§ GIVEN ENTRIES:

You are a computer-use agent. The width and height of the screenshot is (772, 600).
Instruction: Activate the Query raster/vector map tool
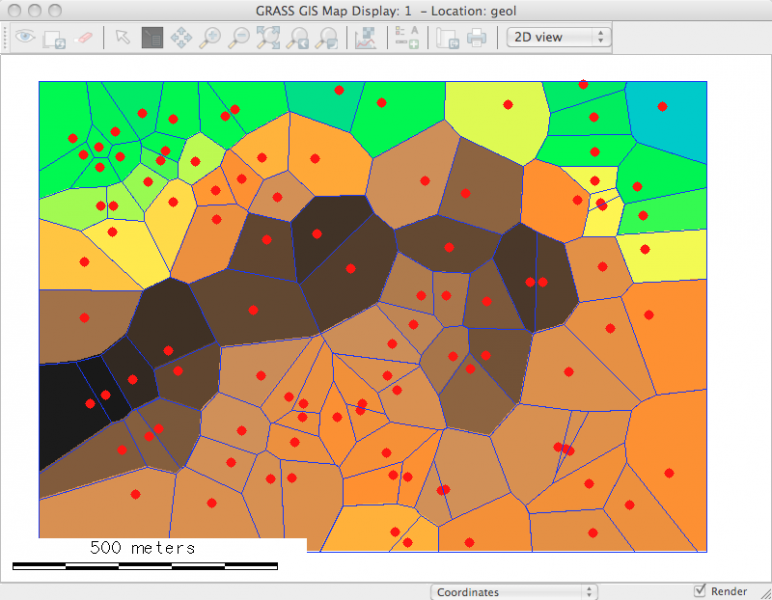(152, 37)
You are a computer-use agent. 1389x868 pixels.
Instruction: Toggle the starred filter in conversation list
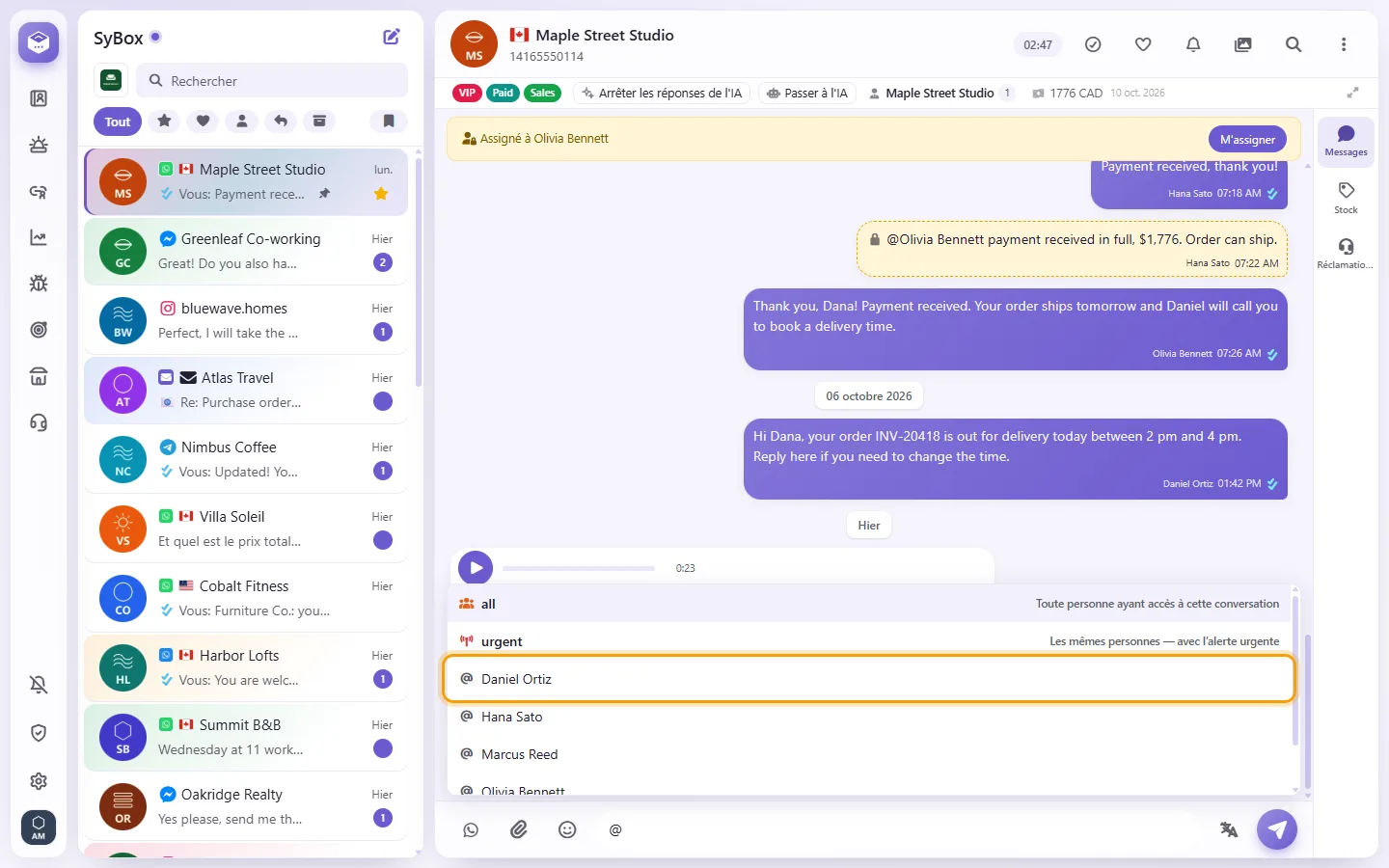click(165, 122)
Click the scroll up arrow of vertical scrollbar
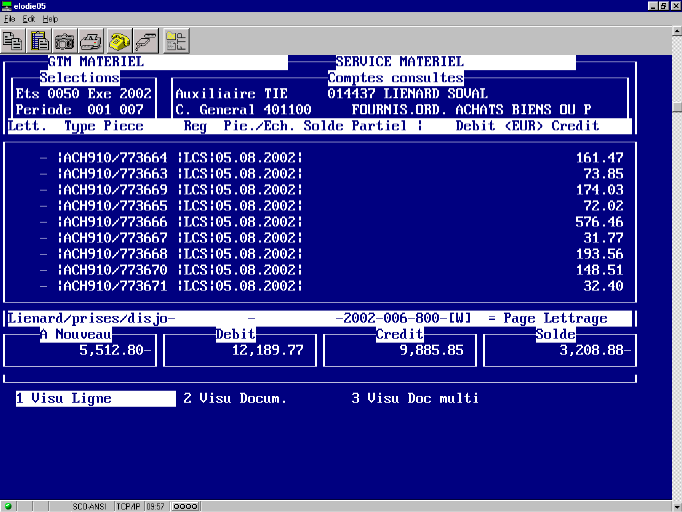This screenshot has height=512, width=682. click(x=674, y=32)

§ PROBLEM REQUIREMENTS: Please set down every record above exactly as it appears, leaving out the pictures.

§ REPLY TO THE TASK:
You are a computer-use agent. The width and height of the screenshot is (772, 600).
Instruction: Activate the Query raster/vector map tool
(152, 37)
You are a computer-use agent. 1389x868 pixels.
Instruction: Toggle the starred filter in conversation list
click(165, 122)
Click the scroll up arrow of vertical scrollbar
This screenshot has height=512, width=682. click(x=674, y=32)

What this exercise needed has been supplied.